Here is how I made a custom fogger timer that I control with a PIC: http://MarksHauntedGarage.com/halloween/techinfo/fogger_timer/
Notice that I didn't hack the button on the remote. Instead, I replaced the whole remote with my own cord and relay. That way, I still have the remote available for use if I want it for something. The one thing I don't know is how standard those remotes are. I've only ever used one fogger, so I don't know if they are all the same.


----------



## drwilde

thanks i think this is getting me closer. what i want to do is hook my fogger to a pico boo f105 to control it. it already has the relay inside. but the 105 is 110v. i need to figure out how much voltage i can sent to the fog remote input. seeing you used a 24v relay, im guessing a 24v wall wart would work?


----------



## Brad Green

Why not just use a 120v relay from RadioShack.

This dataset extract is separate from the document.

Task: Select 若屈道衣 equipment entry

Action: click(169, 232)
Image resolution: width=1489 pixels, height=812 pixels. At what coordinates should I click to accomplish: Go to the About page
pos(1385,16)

The only voltage the relay sees is the 120 needed to energize the coil and close the circuit. The circuit legs of the relay don't have a current flow, so they just act as an on/off switch. Run the 105 to the hot side of the relay and the fogger lines to the open side, when power is applied by the pico, the switch will close and activate the fogger.


----------



## sluggo

Well, for one thing, I'm using 12V to control the relay, not 24V. But that 12V is not going to the fogger. The 12V is going to the relay coil. The other side of the relay is replacing the button on the fogger remote. Essentially, the 2 wires that were on either of the button are instead on either side of the relay switch. You don't want to send your own voltage to the fogger. You want to close the fogger's remote circuit. Don't try to connect your own power supply directly to the fogger, or you'll probably be in for a nasty surprise.


----------



## Thisaintmayberry

I did exactly what you're trying to do. I used this interface from Jim Kadel's Haunt Master Products. I connected the 2 wires from the push button switch to the interface, then plugged the interface into the Picoboo. Works perfectly to blow fog inside my trash can trauma for five seconds before the lid pops.


----------



## drwilde

i think i know what i need to do 
now thanks!


----------



## Brad Green

Thisaintmayberry hit it right on the head, that's just a pro-built version of the device I described above. Hot side to close the contacts, cold side to activate the device. Let us know what you come up with drwilde.


----------



## drwilde

worked great and so simple. I'm getting the concept of relays more and more!

I used a 12v mini relay that would fit inside the standard pushbutton controller, tapped into the rocker switch leaving it intact incase i want to be able to manually work the fogger too. then ran a 12 wall wart inside to the relay. thanks for the help!


----------